• _PROBLEM_
Check each statement against the face-nailing thread, answering yes or no and quoting the words of the thread that settle it. (a) Bob H intends to put in the face nails after sanding but before finishing. (b) Big Dave drives his decorative hand cut nails before the floor is finished. (c) Teetorbilt advises sinking steel nails below the finished floor when a waterbased finish is used.

• _EXCERPT_
# Face nailing pine



## Bob H (Nov 9, 2004)

I am going to be installing 10" wide pine in an old house. The customer is looking for an old look and has suggested exposed flooring nails. What happens when the nail heads are sanded? Don’t they get shiny and look brand new? If I put the nails in after sanding, how do I keep elephant feet from showing?


----------



## drunkrussian (Nov 9, 2005)

Yep, if you sand them they get shiny. Are you using new pine, or reclaimed pine? If it's new pine he can just live with shiny nails, and they will age with the floor. 

Other idea I have is that if its just for looks, expose the head after they have been sanded, to (I think this is right) vinager and water? It's something and water and it will tarnish the nail. I've seen a few deck builders do something like this to make them look aged.

And finally. I am taking a ton of old nails out of a ton of heart pine. They are old, and I have no use for them, so maybe you would like them. You could start them with a normal hammer, and finish them with a nail set?


----------



## Big Dave (Feb 23, 2006)

When I have had to face nail I have used a decorative hand cut nail and leave the head above the floor. It looks rustic but you have to get the homeowner to agree to using them. Drive them in after the floor is finished.

Dave.


----------



## Donedat (Aug 13, 2005)

Big Dave said:


> When I have had to face nail I have used a decorative hand cut nail and leave the head above the floor. It looks rustic but you have to get the homeowner to agree to using them. Drive them in after the floor is finished.
> 
> Dave.


Isn't that the look the customer wants when he asks for exposed nails with 10" White Pine?


----------



## Bob H (Nov 9, 2004)

Thanks for your time and suggestions. The blind nails are holding well enough for sanding. We will come back after sanding and put in the face nails before finishing.


----------



## ncor (Feb 28, 2005)

did a west coat rehab w/ 2 1/8th" face nail pine on 2 levels took 2 guys 2 full days to set and fill all those nails. with out a serious state of zen i'd no doubt gone bonkers. got-a-love that t&m charge


----------



## Teetorbilt (Feb 12, 2004)

How about screws and plugs? Cut nails were often used too, very similar to today's 'cut' nails for concrete. Sink them with the long side with the grain.

If you plan to use steel nails and a waterbased finish, sink them below your finished floor. A) nail heads will make quick work out of your belts and B) the iron will drag out into the wood fibers and make rust streaks.


----------



## adamsb (Aug 25, 2005)

is it getiing stain?


----------



## Donedat (Aug 13, 2005)

Bob H said:


> Thanks for your time and suggestions. The blind nails are holding well enough for sanding. We will come back after sanding and put in the face nails before finishing.


Ok. Now, make sure your customer knows that when you go back to do the face nails, it make suck the floor down in spots and make the floor uneven. This just goes with the look. It may not happen, but just in case it does they are well informed and expecting it.

On the bright side, the floor won't squeak.


----------

• _DATASET CONTENT_
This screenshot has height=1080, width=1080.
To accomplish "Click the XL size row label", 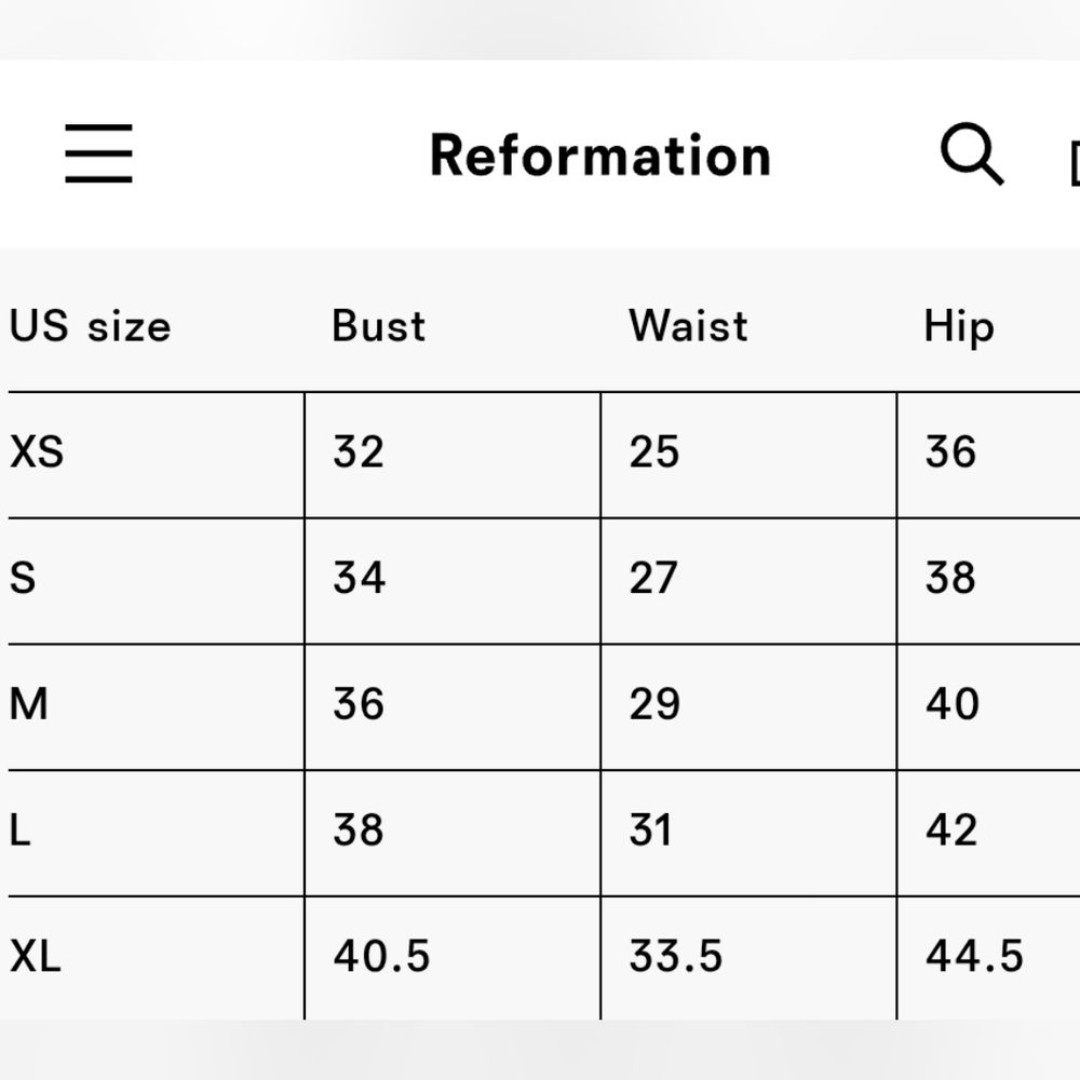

• _EXERCISE OUTPUT_
(a) Yes: "We will come back after sanding and put in the face nails before finishing."
(b) No: "Drive them in after the floor is finished."
(c) Yes: "If you plan to use steel nails and a waterbased finish, sink them below your finished floor."